Answer:
The mass of Ca²⁺ present in the water sample = 13.23 mg/L.
The mass for the Mg²⁺ in the water sample = 25.06 mg/L.
Step-by-step explanation:
We are given the following set of values which are going to aid in solving this particular question/problem. Thus, the parameters or data or information is given below:
First part:
Total volume of the water sample = 100.00-mL water sample, volume of the EDTA solution = 10.87 mL, the concentration of the EDTA solution = 0.0125 M, the adjusted pH of the water sample with = 10.
Second part:
Total volume of the water sample = 100.00-mL water sample, volume of the EDTA solution = 2.63 mL and the adjusted pH of the water sample with = 12.

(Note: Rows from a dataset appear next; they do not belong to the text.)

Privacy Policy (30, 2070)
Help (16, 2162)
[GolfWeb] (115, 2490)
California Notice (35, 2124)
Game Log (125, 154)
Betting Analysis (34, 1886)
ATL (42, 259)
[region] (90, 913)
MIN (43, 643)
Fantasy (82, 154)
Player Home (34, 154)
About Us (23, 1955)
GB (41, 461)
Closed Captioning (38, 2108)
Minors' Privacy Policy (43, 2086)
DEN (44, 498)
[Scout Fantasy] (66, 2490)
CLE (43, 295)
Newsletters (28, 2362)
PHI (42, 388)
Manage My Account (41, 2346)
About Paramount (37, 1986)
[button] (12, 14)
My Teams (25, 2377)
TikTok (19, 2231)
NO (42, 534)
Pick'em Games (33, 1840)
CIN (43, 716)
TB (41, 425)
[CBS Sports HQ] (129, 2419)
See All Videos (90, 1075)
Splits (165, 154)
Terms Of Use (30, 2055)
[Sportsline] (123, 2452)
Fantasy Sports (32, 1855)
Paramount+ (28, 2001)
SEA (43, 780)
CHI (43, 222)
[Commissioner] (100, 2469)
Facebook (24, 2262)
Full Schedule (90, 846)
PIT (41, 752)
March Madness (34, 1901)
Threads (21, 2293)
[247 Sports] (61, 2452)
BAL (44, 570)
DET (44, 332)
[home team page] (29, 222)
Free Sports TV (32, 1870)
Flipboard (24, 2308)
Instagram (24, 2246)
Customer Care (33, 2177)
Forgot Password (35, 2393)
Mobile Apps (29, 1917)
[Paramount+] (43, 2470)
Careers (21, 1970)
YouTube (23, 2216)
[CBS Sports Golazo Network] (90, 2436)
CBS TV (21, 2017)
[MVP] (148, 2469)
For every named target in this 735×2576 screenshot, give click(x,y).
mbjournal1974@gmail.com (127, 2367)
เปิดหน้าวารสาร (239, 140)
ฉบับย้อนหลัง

Thus, the first thing to do now is to determine the number of moles of the EDTA solution in Ca²⁺ titration which is; 0.0125 x 0.00263 = 3.30 x 10⁻⁵ moles.
The mass of Ca²⁺ present in the water sample = [3.30 x 10⁻⁵ moles × 40.08 ] ÷ 100 mL. = 13.23 mg/L
In 100mL, the number of moles of Mg²⁺ = (total number of moles of EDTA solution used ) - ( number of moles of the EDTA solution in Ca²⁺ titration).
Also, The number of moles of Mg²⁺ = ( 0.0125 x 0.01087) - (3.30 x 10⁻⁵ moles.) = 1.031 x 10⁻⁴ moles.
The mass for the Mg²⁺ in the water sample = 1.031 x 10⁻⁴ moles x 24.305/0.1 = 25.06 mg/L.